Unlike big banks, his clients “really don’t want three lawyers working on the project or a 20-page memo complete with footnotes,” he says. “What they want is an answer, so you have to know the business.”
“You’ve got to be a real adviser to them,” he says. “That’s how you build a relationship. I give them the bad news and the good news.”
Moeling, 73, had to give banks a lot of bad news after the 2008 financial crisis until about 2013—the toughest time he’s seen for banks. “Clearly there were some banks that had horribly overreached,” he says. “Some really good people got hurt badly. A lot of them were determined to see it out and fought their way through.”

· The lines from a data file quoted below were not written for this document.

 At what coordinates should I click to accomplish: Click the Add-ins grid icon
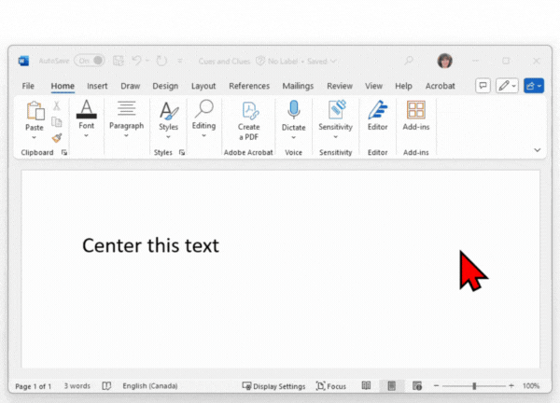(x=416, y=110)
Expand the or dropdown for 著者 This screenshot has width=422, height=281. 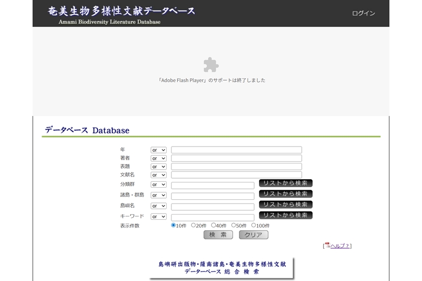pyautogui.click(x=158, y=158)
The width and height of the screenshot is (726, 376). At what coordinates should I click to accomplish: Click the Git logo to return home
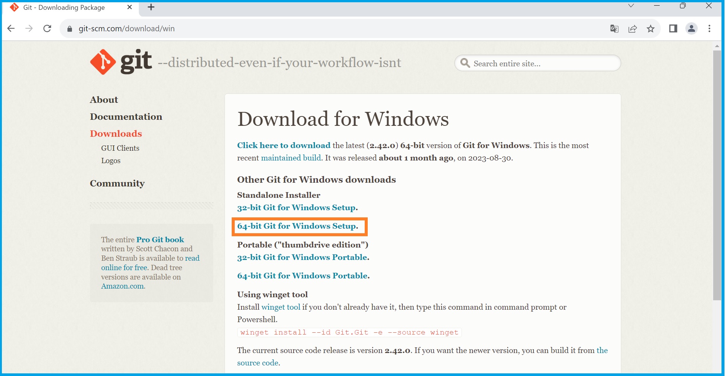[x=102, y=61]
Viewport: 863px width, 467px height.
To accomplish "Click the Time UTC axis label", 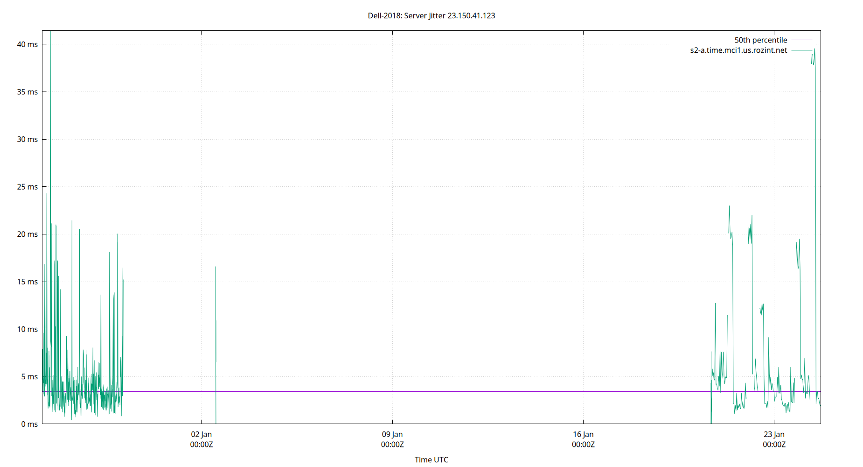I will coord(431,460).
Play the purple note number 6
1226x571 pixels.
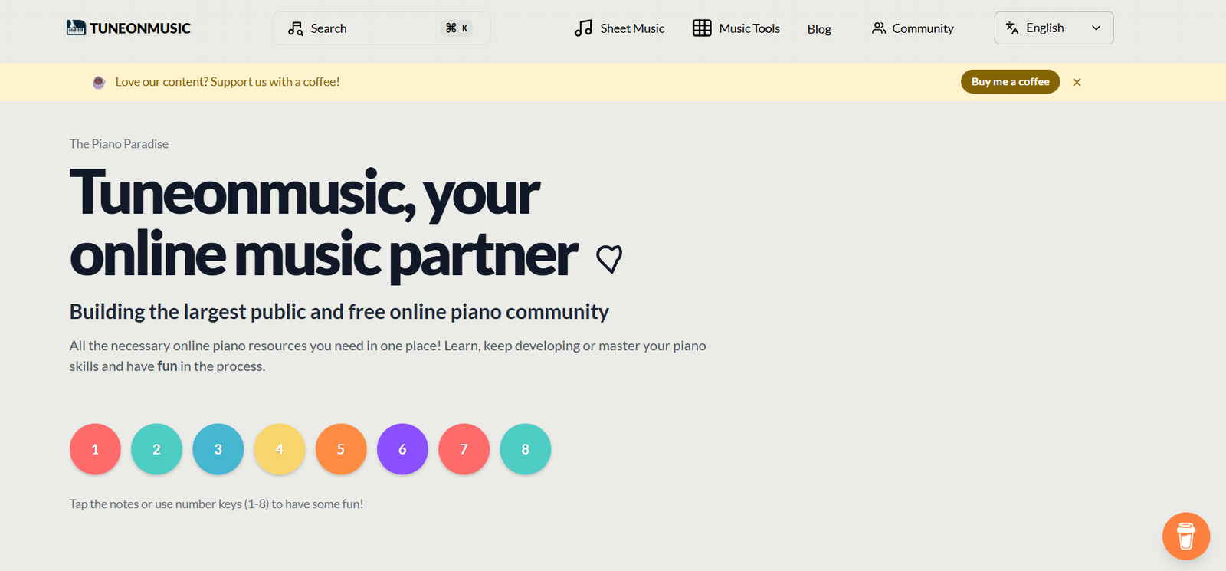click(402, 449)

Long-standing relationships define Moeling’s career. He joined Powell Goldstein in 1968 after law school at Duke University and stayed after Bryan Cave acquired the firm in 2009. He’s worked with his partners Katherine Knudson and Jim McAlpin more than 30 years.
Moeling gravitated toward banking law after working on matters for Citizens & Southern National Bank in Atlanta. He landed his first community bank client, People’s Bank in Perry, during the early 1970s, which is still a client.
“There is not a better client base in the world,” he says, so he built a practice around them. “They’re good people—overwhelmingly honest and well-meaning. They are a pleasure to represent.”
These days, Moeling spends a lot of time mentoring younger lawyers in his group. “As long as they have questions and like to come visit and ask my advice on things, I’ll be there.”